Jeremiah Lowin

CEO

Prefect Product

Our Second-Generation Workflow Engine

October 04, 2021

Jeremiah Lowin

CEO

Today we’re introducing Prefect Orion, our second-generation workflow engine. Orion is the result of nearly two years of research, design, debate, and exploration into the challenges of negative engineering. With a focus on dynamism, developer experience, and observability, it is a strong break with the legacy approach to workflow management. Orion's mission is simple: you should love your workflows again.

Orion is the API that will power the future of Prefect, and its alpha is available today as an open-source technical preview. We expect to release Orion in early 2022 as Prefect 2.0. For more on Orion's release schedule, please visit our FAQ.

What makes Orion special is its core: the modern data stack’s first dedicated orchestration engine. Even its name - ORchestratION - is a nod to this critical role. As an orchestrator, Orion is a governing rules engine and source of truth for code transitioning through a variety of canonical states, such as SCHEDULED, RUNNING, and COMPLETED. As an arbiter of state, Orion’s job is to help dependent code run to completion or, in the case of unexpected failure, intervene to ensure that appropriate steps are taken. It does so through another Prefect innovation: a dedicated orchestration API. A few years ago, our patented Hybrid Execution Model enabled the first-ever separation of workflow code from workflow metadata; the Orion API takes that idea to the next level by separating the orchestration engine from the code being orchestrated.

The opportunities created by a remote orchestration API are boundless. By starting with a strongly-defined model for tracking the state of executing code, we were free to reinvent how developers interact with orchestration to solve many of the common frustrations with legacy workflow management systems. The most obvious consequence of moving the engine behind an API is that Orion becomes language-agnostic: any client in any language will be able to request orchestration, and Orion will deliver it in a well-structured way.
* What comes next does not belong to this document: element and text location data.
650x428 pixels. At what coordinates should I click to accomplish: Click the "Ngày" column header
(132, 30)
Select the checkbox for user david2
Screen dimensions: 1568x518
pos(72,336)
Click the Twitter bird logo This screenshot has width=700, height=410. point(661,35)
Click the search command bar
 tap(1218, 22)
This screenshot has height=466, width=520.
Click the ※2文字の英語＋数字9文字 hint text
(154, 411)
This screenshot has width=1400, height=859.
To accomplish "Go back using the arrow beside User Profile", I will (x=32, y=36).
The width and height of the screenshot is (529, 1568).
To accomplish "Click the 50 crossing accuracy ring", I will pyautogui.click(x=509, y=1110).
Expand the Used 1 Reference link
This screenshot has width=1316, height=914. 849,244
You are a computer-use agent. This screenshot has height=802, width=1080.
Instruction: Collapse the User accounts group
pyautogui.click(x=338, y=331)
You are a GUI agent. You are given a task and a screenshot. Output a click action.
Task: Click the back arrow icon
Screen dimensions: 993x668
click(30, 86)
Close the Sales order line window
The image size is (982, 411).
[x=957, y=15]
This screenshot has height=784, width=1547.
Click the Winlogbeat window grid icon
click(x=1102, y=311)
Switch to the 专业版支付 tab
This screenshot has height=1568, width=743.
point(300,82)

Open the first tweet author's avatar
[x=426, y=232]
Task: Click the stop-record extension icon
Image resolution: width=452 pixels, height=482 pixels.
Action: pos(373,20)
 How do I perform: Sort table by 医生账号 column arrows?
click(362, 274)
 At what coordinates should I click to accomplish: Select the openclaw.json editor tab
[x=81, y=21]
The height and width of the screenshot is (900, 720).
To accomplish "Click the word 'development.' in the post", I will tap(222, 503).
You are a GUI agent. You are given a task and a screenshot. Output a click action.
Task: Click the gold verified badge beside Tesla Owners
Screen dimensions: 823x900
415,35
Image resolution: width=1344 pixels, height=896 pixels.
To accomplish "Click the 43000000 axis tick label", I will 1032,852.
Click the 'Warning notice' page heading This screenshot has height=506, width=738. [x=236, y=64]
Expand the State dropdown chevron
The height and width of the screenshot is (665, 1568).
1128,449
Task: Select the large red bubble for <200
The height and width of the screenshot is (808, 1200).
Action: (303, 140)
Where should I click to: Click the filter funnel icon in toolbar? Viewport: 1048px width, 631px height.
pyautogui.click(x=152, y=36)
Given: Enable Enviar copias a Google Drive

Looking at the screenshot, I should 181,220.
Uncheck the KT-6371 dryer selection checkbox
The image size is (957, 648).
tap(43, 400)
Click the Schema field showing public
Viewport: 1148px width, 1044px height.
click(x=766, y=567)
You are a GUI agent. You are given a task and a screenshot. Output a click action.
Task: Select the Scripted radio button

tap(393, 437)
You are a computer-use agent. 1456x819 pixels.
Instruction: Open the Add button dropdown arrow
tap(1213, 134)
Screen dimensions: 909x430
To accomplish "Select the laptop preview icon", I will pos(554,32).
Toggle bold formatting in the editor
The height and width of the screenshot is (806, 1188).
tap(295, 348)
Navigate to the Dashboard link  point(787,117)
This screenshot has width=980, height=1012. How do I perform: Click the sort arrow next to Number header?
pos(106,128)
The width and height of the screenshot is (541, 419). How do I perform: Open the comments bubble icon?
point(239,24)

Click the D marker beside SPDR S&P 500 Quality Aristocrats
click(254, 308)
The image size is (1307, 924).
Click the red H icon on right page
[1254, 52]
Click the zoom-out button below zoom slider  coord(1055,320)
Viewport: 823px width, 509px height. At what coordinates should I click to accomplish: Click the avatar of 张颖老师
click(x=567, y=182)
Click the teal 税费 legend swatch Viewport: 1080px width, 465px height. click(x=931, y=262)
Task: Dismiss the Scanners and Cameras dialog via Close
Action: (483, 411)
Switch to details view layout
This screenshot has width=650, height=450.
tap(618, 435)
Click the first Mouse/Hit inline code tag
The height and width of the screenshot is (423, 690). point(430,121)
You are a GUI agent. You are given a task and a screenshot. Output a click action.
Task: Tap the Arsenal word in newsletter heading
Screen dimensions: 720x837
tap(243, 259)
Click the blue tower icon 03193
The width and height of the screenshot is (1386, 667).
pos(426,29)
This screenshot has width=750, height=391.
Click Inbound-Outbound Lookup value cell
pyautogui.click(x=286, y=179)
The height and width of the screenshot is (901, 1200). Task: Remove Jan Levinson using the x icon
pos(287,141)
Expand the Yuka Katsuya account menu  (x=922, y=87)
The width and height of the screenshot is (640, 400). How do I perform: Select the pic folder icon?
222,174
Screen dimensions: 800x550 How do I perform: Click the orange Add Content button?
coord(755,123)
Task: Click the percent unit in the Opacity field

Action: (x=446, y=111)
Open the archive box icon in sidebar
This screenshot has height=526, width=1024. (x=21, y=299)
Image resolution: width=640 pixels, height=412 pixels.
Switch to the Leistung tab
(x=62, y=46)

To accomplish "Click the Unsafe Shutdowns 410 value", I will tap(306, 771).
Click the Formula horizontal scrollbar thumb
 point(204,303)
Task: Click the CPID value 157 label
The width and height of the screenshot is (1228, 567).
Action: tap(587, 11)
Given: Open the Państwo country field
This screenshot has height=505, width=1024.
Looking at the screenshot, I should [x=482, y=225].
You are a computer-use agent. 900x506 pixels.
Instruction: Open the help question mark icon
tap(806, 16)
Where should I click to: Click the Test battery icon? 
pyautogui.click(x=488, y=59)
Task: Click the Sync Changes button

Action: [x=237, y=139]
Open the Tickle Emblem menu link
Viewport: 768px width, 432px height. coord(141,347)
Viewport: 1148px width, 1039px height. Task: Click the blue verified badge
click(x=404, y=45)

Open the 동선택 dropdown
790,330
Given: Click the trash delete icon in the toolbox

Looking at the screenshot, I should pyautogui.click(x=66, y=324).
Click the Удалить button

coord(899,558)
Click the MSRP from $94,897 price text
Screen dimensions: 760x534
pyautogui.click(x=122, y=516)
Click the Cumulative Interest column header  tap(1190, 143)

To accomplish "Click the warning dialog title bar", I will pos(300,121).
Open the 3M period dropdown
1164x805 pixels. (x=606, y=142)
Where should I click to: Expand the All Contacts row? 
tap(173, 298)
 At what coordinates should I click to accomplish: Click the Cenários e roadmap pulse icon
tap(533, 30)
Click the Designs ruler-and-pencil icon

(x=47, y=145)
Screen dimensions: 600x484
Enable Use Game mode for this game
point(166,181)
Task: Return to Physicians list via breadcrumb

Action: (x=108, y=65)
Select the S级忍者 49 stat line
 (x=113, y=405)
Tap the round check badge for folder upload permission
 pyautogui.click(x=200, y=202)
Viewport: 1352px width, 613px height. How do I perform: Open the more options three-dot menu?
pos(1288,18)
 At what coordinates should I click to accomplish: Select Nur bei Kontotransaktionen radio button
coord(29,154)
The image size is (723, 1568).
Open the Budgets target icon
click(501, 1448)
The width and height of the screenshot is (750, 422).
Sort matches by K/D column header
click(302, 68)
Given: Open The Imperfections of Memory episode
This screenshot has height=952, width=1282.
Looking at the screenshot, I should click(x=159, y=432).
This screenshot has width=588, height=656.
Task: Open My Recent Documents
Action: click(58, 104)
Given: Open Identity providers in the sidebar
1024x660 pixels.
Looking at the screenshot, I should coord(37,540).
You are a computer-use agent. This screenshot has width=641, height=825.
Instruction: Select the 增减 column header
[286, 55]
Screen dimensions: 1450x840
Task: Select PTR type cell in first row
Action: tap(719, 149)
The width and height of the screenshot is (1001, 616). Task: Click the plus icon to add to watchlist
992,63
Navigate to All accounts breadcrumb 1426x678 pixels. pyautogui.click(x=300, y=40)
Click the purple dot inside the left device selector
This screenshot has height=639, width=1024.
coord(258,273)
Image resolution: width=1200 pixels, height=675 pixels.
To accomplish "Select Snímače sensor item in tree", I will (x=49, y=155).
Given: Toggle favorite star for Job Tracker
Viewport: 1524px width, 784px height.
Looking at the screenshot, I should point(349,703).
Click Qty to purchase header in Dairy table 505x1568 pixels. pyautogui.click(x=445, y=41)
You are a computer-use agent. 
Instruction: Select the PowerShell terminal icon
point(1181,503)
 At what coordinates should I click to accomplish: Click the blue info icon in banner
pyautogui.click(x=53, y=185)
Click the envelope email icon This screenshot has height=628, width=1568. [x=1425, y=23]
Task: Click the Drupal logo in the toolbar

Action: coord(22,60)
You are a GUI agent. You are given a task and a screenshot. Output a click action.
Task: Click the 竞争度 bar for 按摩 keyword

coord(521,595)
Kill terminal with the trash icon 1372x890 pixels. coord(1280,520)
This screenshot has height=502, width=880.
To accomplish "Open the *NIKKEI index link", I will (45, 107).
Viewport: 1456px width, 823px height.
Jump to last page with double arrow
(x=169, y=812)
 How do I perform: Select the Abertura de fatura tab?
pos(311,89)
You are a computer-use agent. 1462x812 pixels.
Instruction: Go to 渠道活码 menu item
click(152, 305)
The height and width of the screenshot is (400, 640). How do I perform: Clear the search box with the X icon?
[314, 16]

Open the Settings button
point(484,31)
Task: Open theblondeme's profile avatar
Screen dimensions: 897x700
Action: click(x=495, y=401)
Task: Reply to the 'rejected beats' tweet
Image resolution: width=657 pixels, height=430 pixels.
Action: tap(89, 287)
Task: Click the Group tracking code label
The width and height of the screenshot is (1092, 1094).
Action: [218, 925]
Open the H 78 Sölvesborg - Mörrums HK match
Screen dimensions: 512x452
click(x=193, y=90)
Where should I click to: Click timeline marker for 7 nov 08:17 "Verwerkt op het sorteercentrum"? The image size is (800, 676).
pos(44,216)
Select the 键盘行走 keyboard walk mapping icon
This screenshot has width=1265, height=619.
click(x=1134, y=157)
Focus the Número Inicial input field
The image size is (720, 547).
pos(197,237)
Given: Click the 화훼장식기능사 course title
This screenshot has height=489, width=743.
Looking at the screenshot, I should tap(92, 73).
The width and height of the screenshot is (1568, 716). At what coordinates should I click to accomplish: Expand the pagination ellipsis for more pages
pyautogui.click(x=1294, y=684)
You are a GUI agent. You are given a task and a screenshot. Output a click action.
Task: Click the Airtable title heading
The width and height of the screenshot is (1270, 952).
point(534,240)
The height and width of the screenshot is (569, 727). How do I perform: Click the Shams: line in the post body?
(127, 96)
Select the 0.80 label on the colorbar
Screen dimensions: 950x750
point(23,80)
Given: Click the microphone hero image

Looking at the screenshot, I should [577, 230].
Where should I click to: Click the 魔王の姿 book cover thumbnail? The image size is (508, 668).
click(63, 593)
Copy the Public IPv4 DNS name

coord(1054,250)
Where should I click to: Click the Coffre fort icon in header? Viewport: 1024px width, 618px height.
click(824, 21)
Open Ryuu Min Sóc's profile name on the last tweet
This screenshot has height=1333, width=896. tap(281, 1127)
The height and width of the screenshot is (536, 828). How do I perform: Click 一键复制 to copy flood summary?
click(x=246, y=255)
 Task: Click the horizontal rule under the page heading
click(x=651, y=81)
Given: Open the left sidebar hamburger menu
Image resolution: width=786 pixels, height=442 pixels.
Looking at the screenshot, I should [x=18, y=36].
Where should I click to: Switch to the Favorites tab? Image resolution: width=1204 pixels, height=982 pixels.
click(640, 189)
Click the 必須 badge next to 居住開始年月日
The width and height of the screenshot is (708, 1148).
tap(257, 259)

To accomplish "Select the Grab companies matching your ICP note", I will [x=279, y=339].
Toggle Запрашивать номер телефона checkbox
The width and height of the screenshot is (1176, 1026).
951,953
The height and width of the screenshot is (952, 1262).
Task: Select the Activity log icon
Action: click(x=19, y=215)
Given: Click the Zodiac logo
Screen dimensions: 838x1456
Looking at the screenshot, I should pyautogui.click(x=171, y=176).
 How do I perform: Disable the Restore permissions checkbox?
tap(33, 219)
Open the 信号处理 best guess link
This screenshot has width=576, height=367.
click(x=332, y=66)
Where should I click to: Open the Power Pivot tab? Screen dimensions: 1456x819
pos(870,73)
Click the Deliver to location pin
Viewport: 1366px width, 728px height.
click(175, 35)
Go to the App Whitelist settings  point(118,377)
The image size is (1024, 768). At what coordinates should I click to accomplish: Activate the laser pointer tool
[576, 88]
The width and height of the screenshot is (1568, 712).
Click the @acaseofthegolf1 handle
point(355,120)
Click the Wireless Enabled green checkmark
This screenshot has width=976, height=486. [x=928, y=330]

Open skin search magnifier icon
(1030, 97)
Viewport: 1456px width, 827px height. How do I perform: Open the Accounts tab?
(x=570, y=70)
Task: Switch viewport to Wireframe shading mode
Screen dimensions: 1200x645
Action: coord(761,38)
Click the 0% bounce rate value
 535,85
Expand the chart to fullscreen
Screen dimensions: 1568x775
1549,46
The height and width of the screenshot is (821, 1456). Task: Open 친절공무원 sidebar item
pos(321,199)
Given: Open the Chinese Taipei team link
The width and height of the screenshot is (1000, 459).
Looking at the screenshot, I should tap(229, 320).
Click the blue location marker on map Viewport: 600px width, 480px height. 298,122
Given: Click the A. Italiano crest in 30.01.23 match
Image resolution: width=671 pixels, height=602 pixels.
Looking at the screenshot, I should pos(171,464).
Once registered with the API, the client is free to execute code however it prefers: a Python client could checkpoint data running through a complex machine learning pipeline, an R client could validate dataframes, a JavaScript client could retry critical user actions; a Kubernetes client could report an infinite stream of health checks — possibly all in the same workflow!

Over the last decade, there has been a misleading push toward “workflows as code.” While this is certainly an improvement over defining workflows in, say, XML, it still requires developers to completely rewrite their code to match their orchestrator’s expected data structures or vocabulary. In fact, one of the things that originally made Prefect so popular was that our functional Python API did much of that translation automatically, minimizing developer burden. Orion inverts this approach and embraces “code as workflows,” acknowledging that whenever an engineer writes code, that code is already the best possible expression of their workflow objectives. Any subsequent modification or translation is a cost borne by the engineer to gain orchestration features, and increases the risk of unexpected failures caused by not fully understanding the orchestrator's abstractions or inner workings. By removing as much of that translation layer as possible, we eliminate a major source of negative engineering frustration.

This motivates another key innovation in Orion’s approach: it can be adopted incrementally and additively, without modifying existing code. You don’t need to rewrite your entire workflow as a DAG to take advantage of Orion; you can pick and choose only the individual pieces of it that you want to be registered with the orchestration API. For example, maybe there’s just one flaky function that you want Orion to retry on failure; or maybe you want to use Orion only for caching the output of particularly expensive calls; or maybe you want Orion to schedule your script, but not to orchestrate it; or maybe you just want to share the history of your runs in the Orion dashboard. The more you adopt Orion, the more helpful it can be; but if only a piece of it is useful, then you’re never required to use more than that piece. We've taken this approach to such an extreme that you don't even have to be running an Orion server to benefit from persistent Orion orchestration.

In order to achieve these ambitious objectives, we identified three critical items that Orion must deliver:

Dynamically registered, DAG-free workflows
A seamless developer experience from test to production
A transparent and observable rules engine

In this post, we'll go into each of these objectives in some detail, and we'll follow up with more technical dives in the future. The tangible result of this work is one of the most powerful but easiest orchestrators you'll ever try - even in technical preview form. We hope Orion is the first workflow system you actually love to use.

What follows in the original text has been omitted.